== Required action ==
Give back the entries exactly as they read, leaving each image out.
==================================================
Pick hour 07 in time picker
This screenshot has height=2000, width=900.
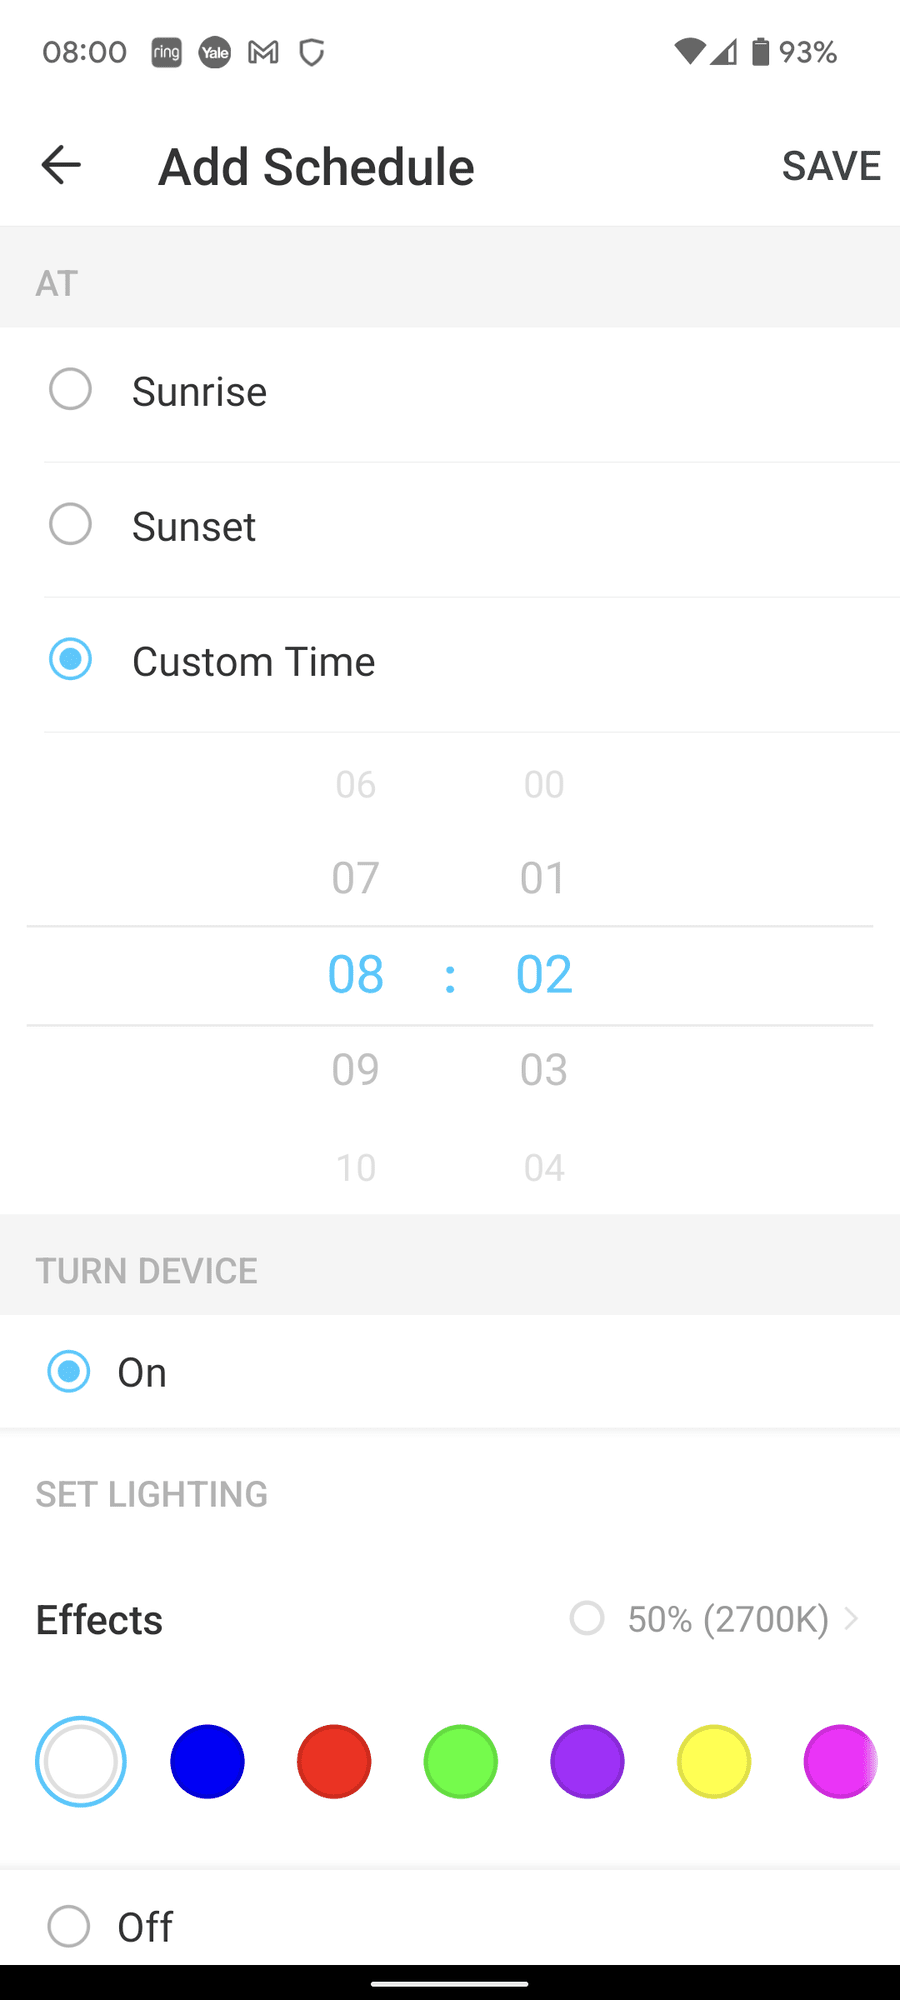coord(356,878)
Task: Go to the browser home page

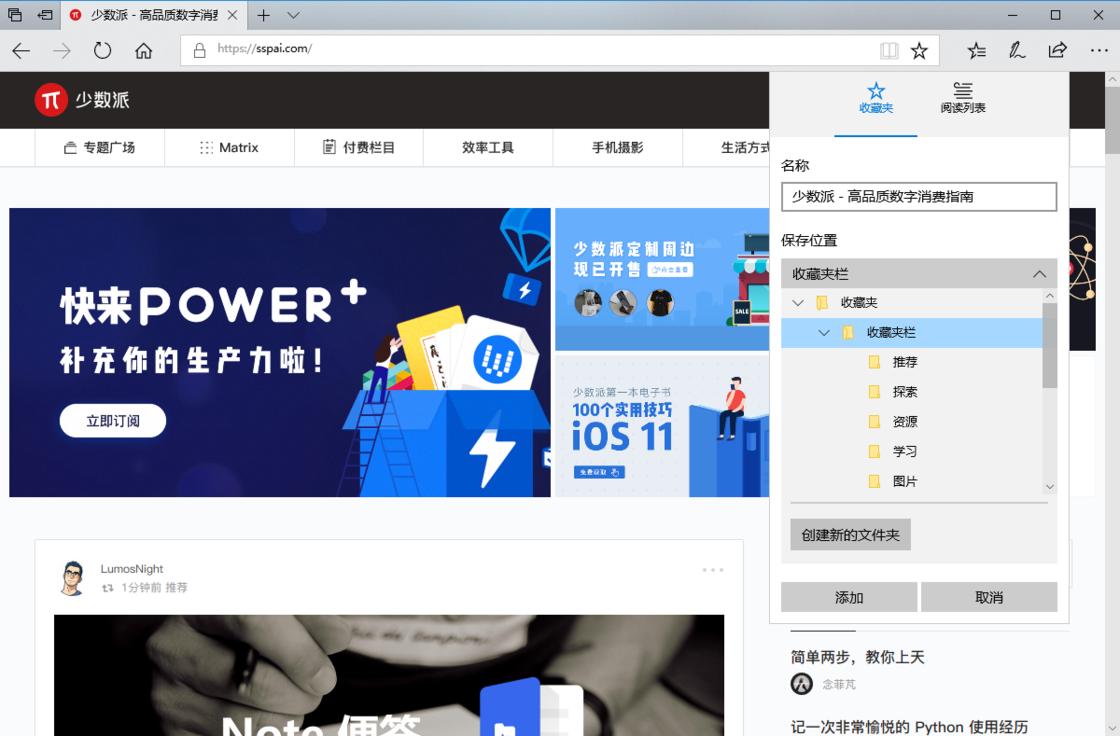Action: click(x=144, y=51)
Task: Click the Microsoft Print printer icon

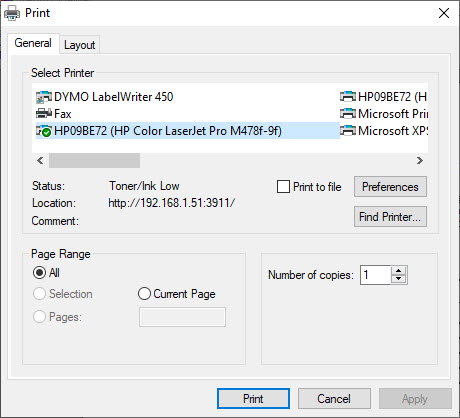Action: point(348,114)
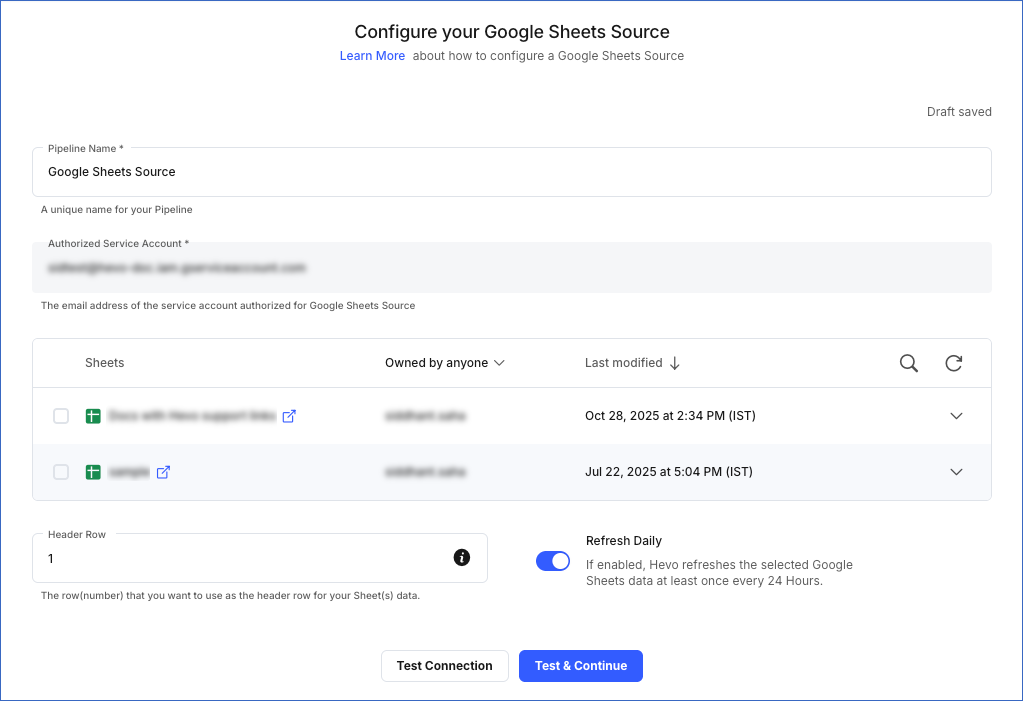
==================================================
== Answer below ==
Pick hour 07 in time picker
This screenshot has height=2000, width=900.
coord(356,878)
Task: Go to the browser home page

Action: click(x=144, y=51)
Task: Click the Microsoft Print printer icon

Action: point(348,114)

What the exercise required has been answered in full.